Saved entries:
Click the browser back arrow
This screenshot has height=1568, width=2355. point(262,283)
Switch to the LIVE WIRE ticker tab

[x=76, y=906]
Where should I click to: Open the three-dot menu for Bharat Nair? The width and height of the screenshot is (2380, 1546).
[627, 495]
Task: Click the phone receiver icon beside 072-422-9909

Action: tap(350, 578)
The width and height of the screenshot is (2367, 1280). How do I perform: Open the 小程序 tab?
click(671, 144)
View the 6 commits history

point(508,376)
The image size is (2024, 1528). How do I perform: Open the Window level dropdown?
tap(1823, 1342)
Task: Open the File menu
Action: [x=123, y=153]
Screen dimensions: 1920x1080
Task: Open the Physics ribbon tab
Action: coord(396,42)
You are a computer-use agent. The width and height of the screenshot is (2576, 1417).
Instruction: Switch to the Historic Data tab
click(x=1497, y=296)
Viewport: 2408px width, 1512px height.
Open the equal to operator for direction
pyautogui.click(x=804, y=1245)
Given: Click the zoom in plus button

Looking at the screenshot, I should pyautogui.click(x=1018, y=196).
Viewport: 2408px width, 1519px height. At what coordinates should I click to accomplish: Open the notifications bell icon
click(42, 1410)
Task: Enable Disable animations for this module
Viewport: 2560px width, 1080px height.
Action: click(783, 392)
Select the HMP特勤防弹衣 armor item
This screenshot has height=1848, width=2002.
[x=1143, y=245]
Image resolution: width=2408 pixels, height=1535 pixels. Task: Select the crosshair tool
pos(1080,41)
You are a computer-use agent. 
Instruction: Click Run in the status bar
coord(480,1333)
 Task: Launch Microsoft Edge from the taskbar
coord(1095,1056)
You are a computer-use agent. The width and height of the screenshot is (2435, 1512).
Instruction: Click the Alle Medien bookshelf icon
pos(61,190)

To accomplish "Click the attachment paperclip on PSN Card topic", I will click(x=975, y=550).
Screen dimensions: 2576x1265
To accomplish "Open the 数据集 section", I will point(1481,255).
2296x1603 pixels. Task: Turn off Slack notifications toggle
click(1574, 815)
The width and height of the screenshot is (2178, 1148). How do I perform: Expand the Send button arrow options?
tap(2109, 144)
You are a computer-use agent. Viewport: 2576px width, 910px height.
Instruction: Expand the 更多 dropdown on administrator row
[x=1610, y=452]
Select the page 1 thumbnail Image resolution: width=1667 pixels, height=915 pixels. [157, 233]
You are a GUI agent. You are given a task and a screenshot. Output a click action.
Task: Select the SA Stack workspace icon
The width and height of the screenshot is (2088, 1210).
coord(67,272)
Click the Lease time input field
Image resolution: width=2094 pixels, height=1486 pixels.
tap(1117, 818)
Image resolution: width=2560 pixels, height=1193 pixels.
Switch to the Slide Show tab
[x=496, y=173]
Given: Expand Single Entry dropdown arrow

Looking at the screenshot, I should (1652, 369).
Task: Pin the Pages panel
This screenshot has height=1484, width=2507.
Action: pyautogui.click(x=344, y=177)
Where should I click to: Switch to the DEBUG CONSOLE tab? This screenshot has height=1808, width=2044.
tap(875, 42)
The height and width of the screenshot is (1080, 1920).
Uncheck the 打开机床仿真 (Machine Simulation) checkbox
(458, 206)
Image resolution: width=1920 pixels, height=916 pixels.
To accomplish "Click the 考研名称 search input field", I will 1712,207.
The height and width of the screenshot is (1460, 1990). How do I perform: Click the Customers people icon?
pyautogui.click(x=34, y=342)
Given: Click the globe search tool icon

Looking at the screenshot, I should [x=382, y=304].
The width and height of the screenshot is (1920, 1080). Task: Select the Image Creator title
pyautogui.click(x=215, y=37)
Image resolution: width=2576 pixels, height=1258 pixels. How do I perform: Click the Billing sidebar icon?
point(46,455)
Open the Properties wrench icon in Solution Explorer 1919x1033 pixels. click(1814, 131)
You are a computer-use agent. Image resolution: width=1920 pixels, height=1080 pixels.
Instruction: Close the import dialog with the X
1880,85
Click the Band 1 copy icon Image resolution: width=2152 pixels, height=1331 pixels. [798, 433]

What to do: When a line in the records contains the string "will", it counts; state how many lines count, with no other words.

Exercise result: 3